Written instruction
Repeat the following records word for word, from the first line to the last, but leave out the pictures.

Given entries
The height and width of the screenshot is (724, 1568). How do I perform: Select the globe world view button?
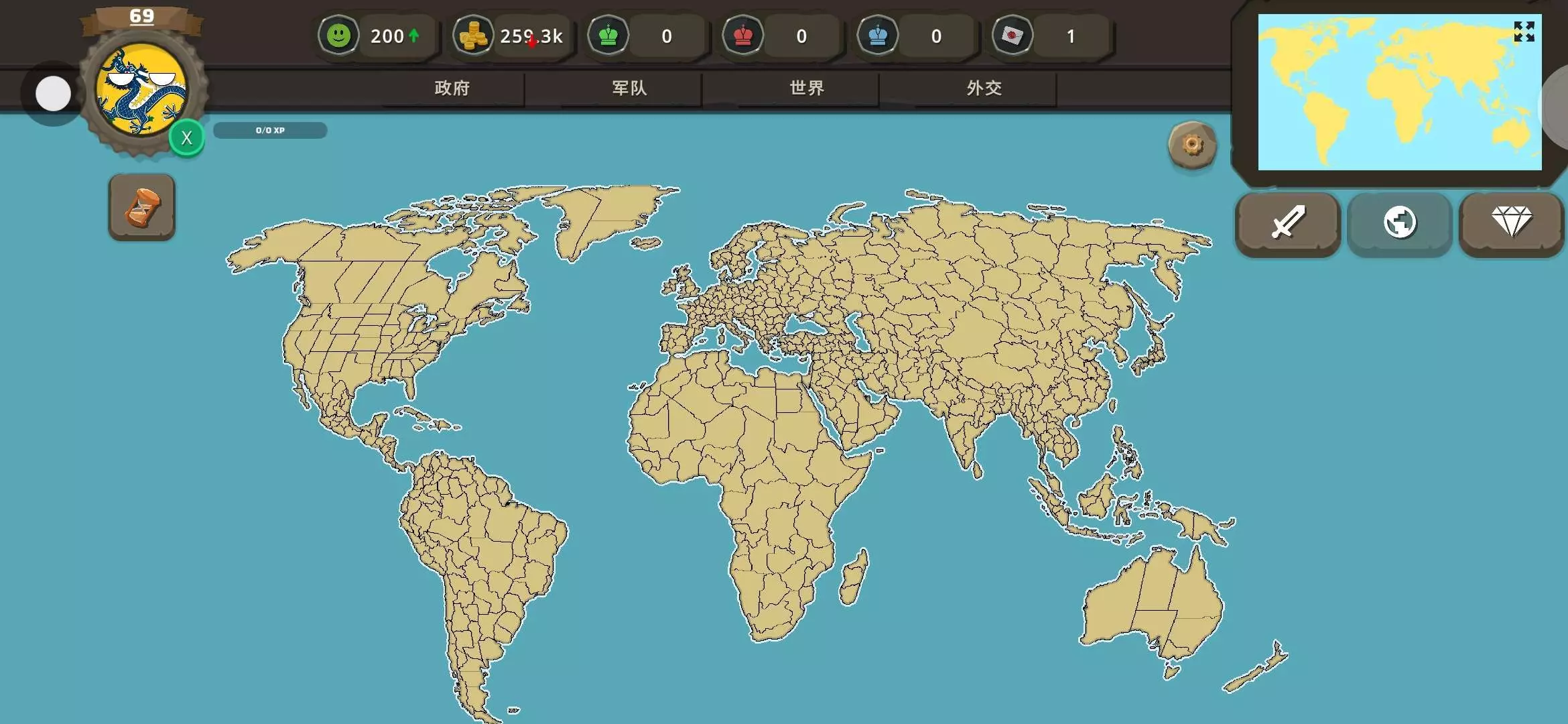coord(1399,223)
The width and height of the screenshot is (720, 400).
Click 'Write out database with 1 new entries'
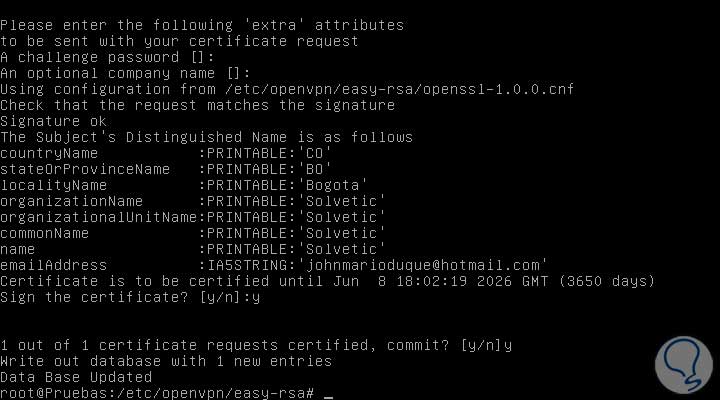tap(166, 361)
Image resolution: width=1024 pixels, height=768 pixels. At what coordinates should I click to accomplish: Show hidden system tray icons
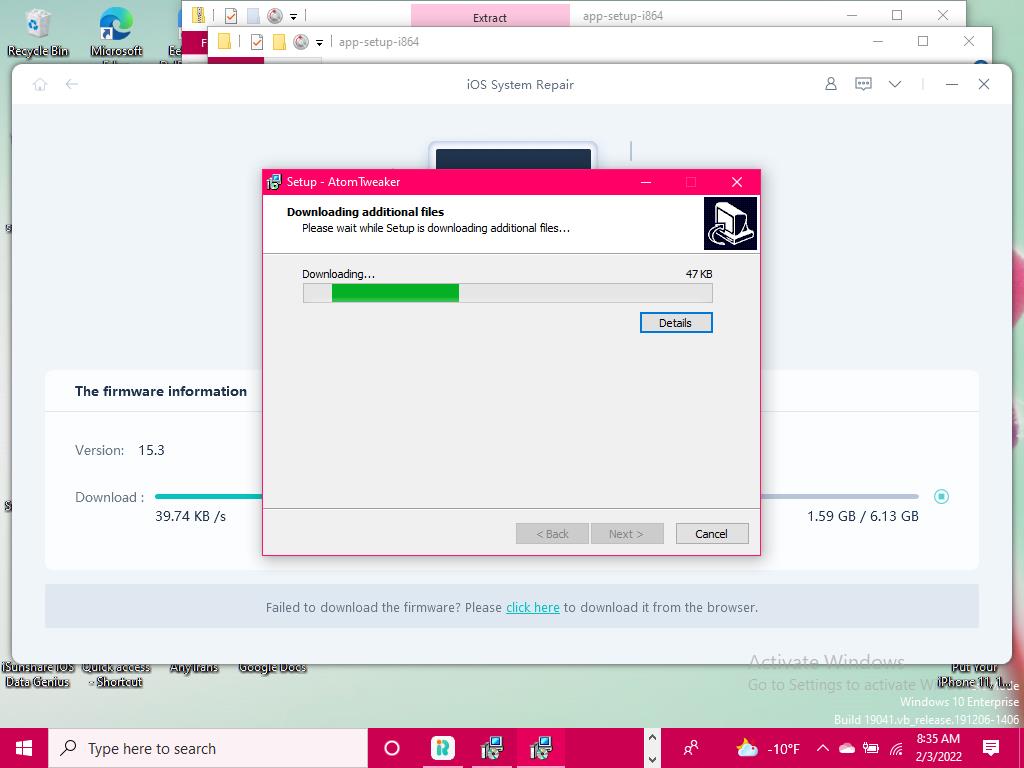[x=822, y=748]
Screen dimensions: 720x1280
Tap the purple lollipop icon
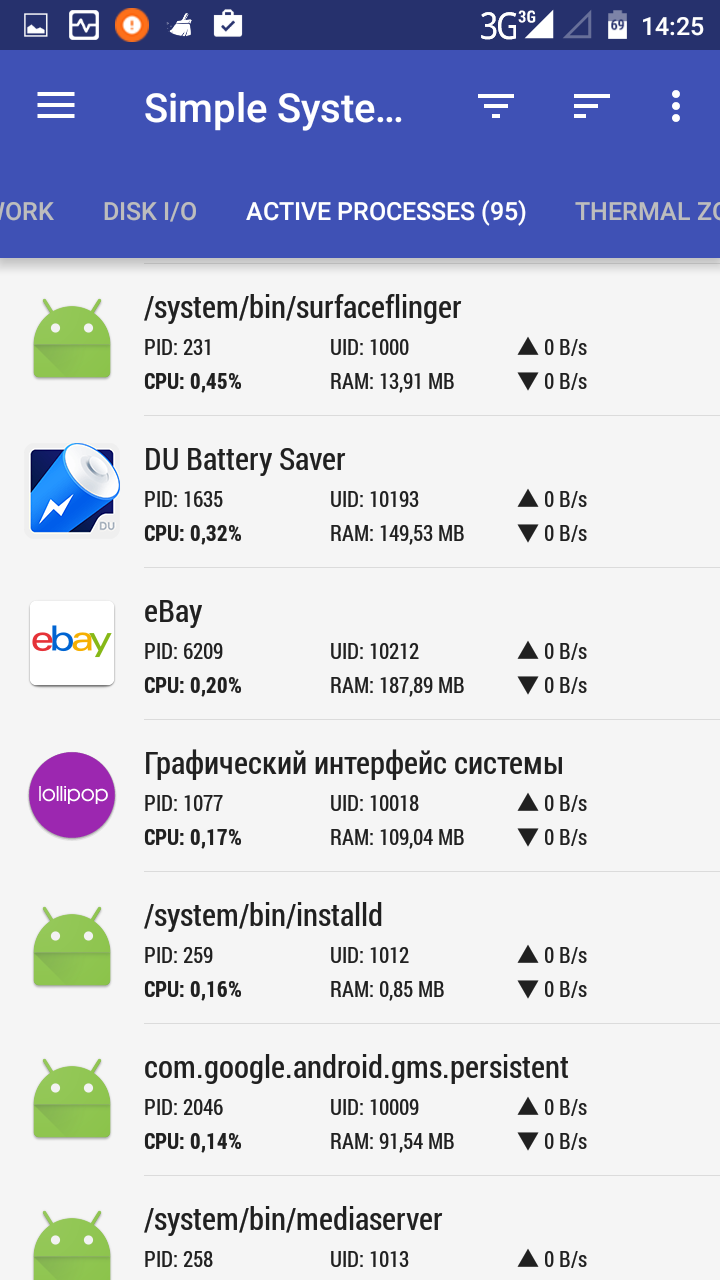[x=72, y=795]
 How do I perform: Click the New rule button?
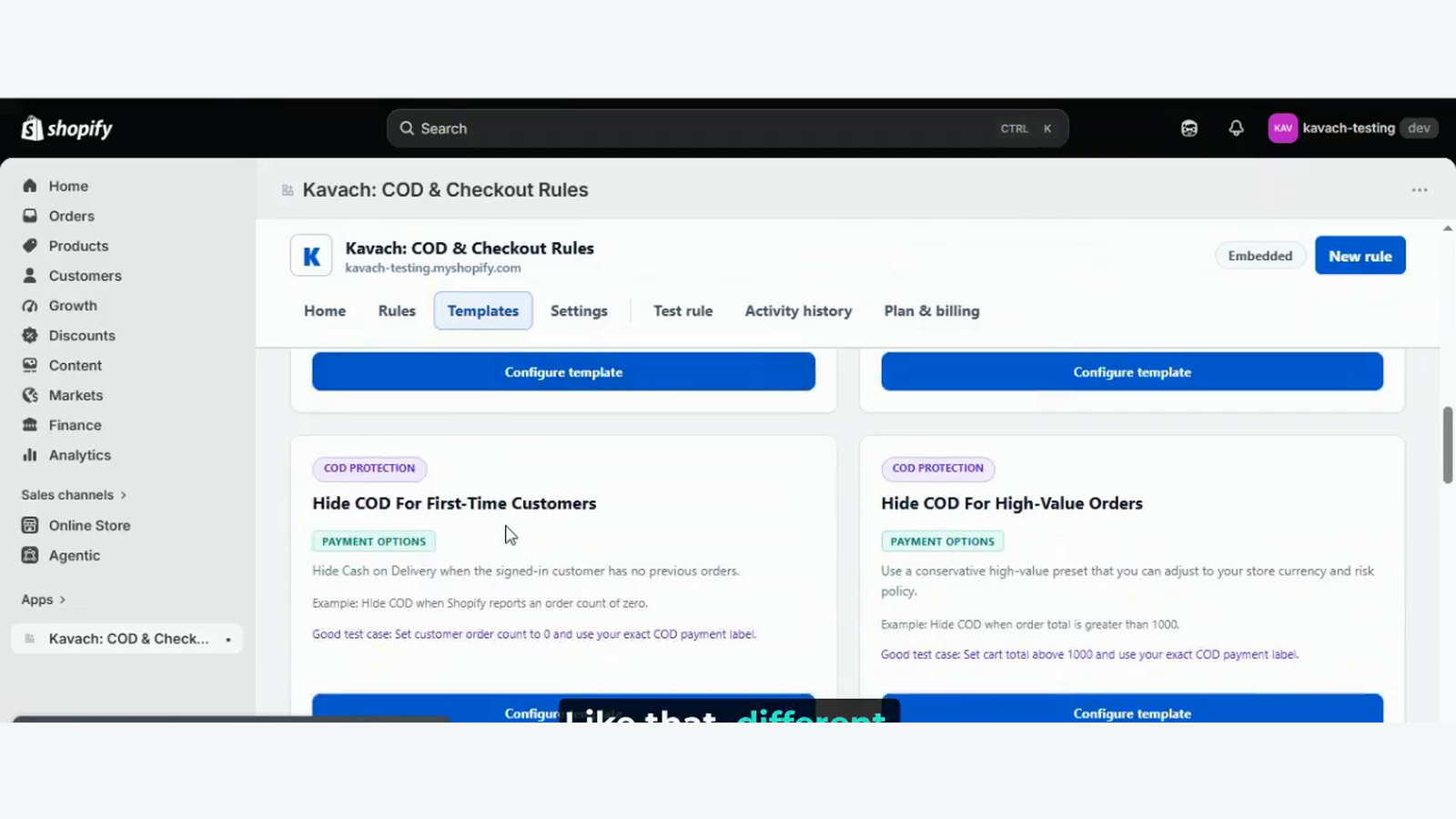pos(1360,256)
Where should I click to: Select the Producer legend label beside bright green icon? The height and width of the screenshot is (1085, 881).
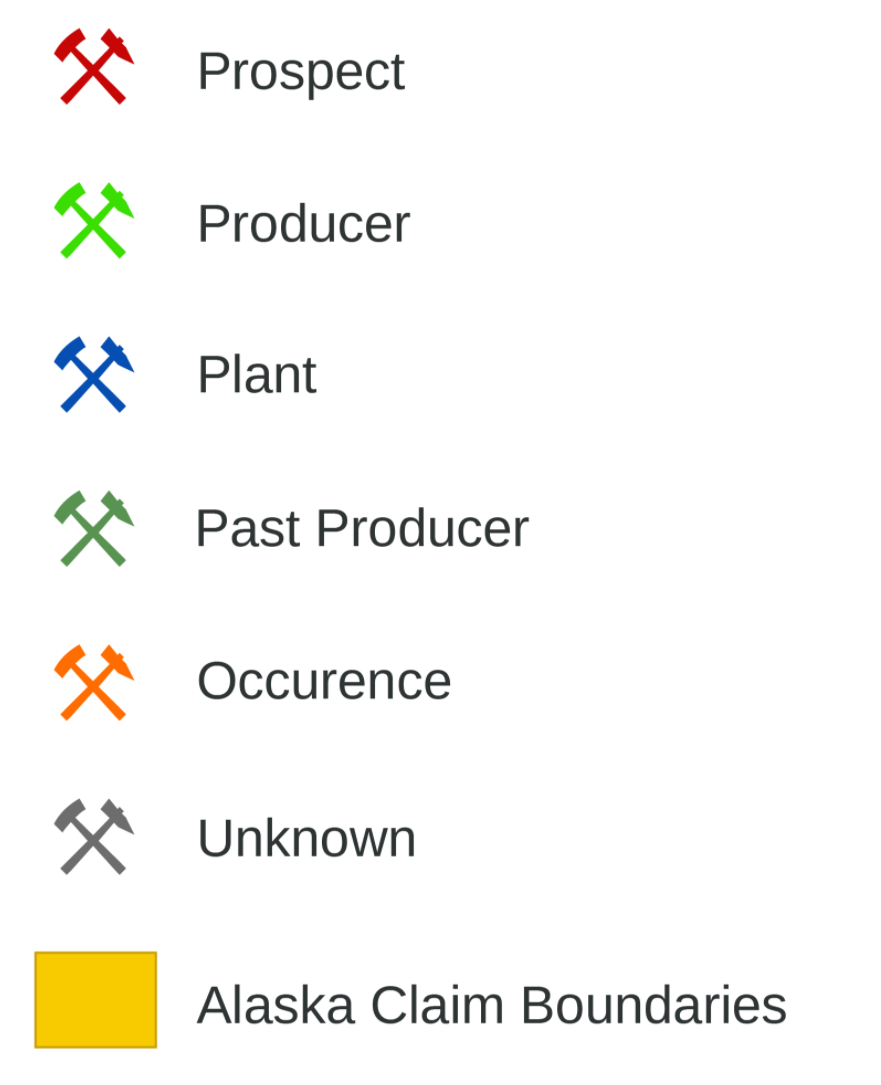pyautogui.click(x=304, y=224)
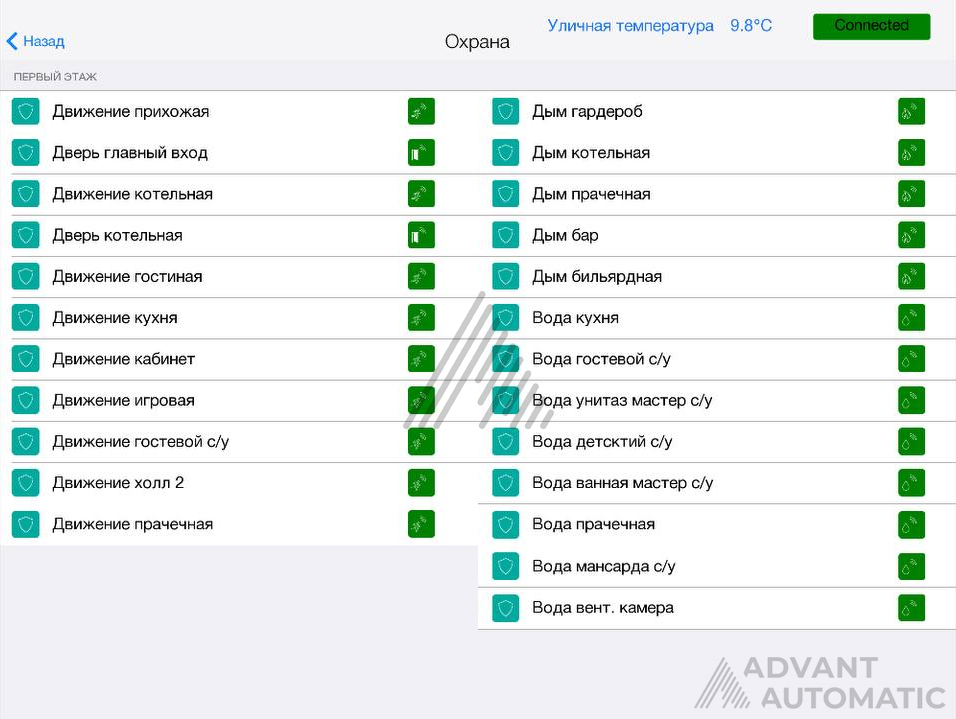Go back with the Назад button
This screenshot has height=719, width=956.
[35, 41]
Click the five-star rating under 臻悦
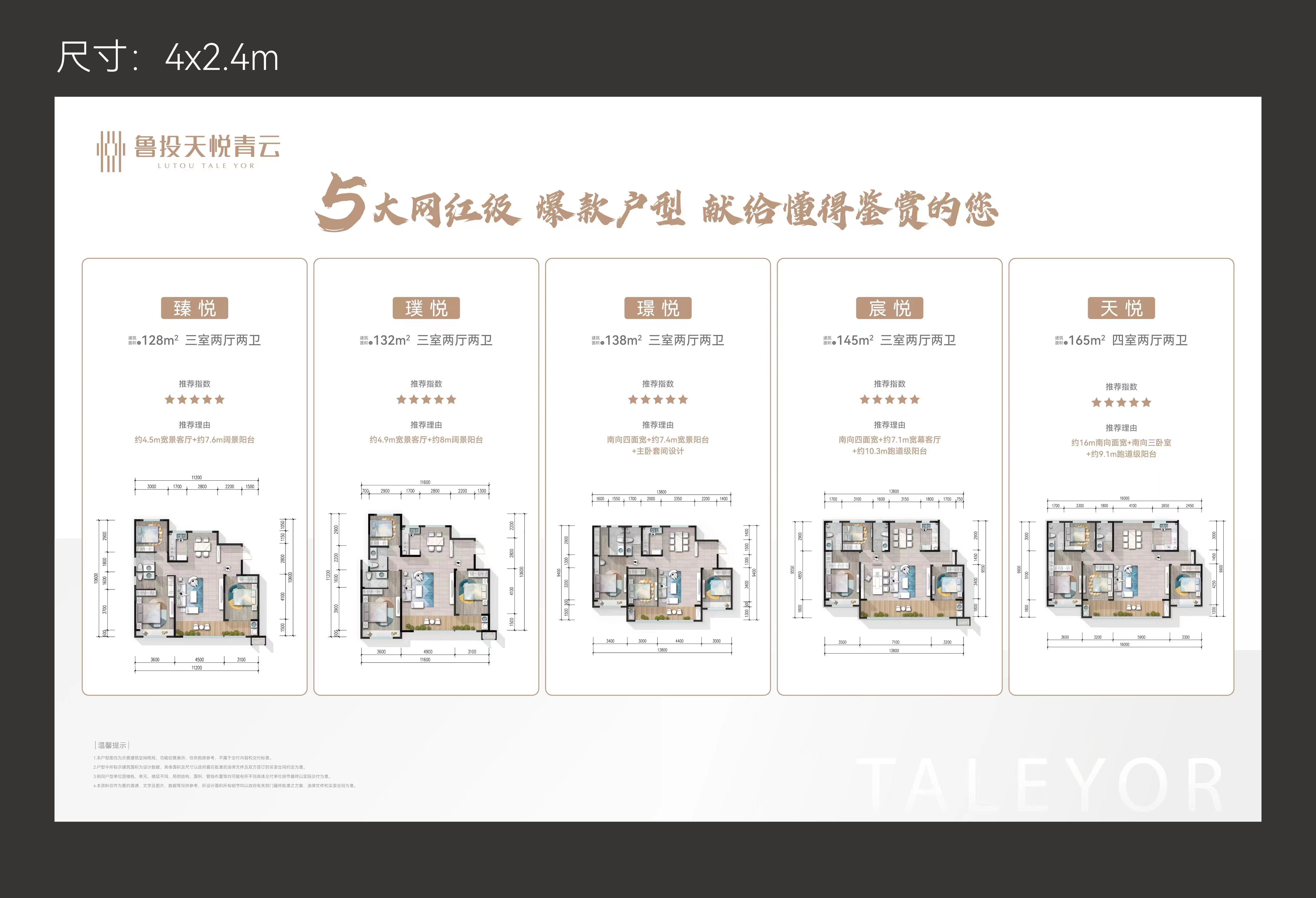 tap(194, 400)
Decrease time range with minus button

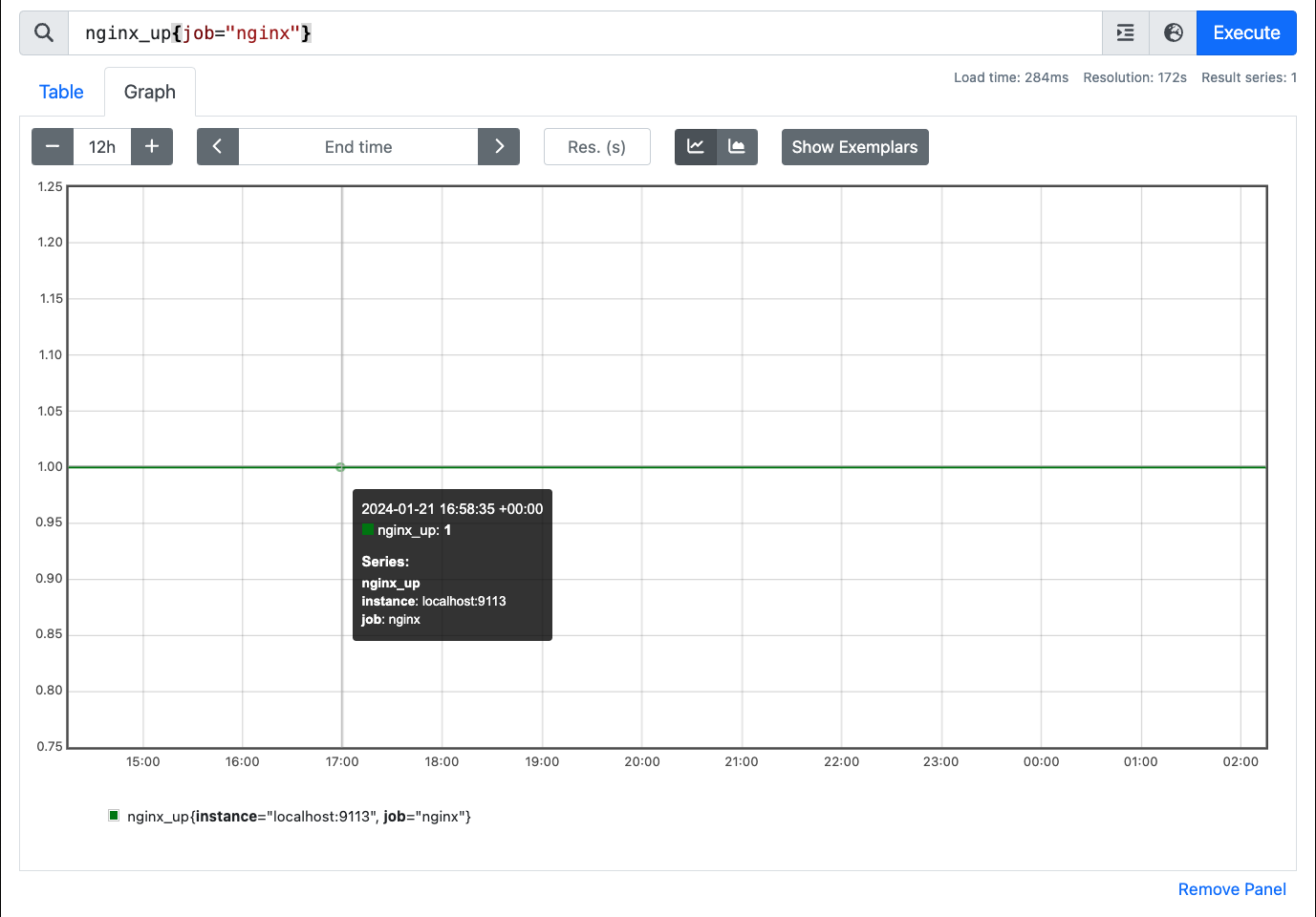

Task solution
The height and width of the screenshot is (724, 1568). How do I perform: Select the globe world view button?
coord(1399,223)
The width and height of the screenshot is (720, 400).
Click 'Write out database with 1 new entries'
tap(166, 361)
Image resolution: width=1024 pixels, height=768 pixels. At what coordinates should I click to accomplish: Show hidden system tray icons
[x=822, y=748]
Screen dimensions: 720x1280
Tap the purple lollipop icon
[x=72, y=795]
 How do I perform: Click the New rule button?
pos(1360,256)
Where should I click to: Select the Producer legend label beside bright green icon? The height and width of the screenshot is (1085, 881).
pyautogui.click(x=304, y=224)
Go back with the Назад button
This screenshot has height=719, width=956.
[35, 41]
Click the five-star rating under 臻悦
 tap(194, 400)
Decrease time range with minus button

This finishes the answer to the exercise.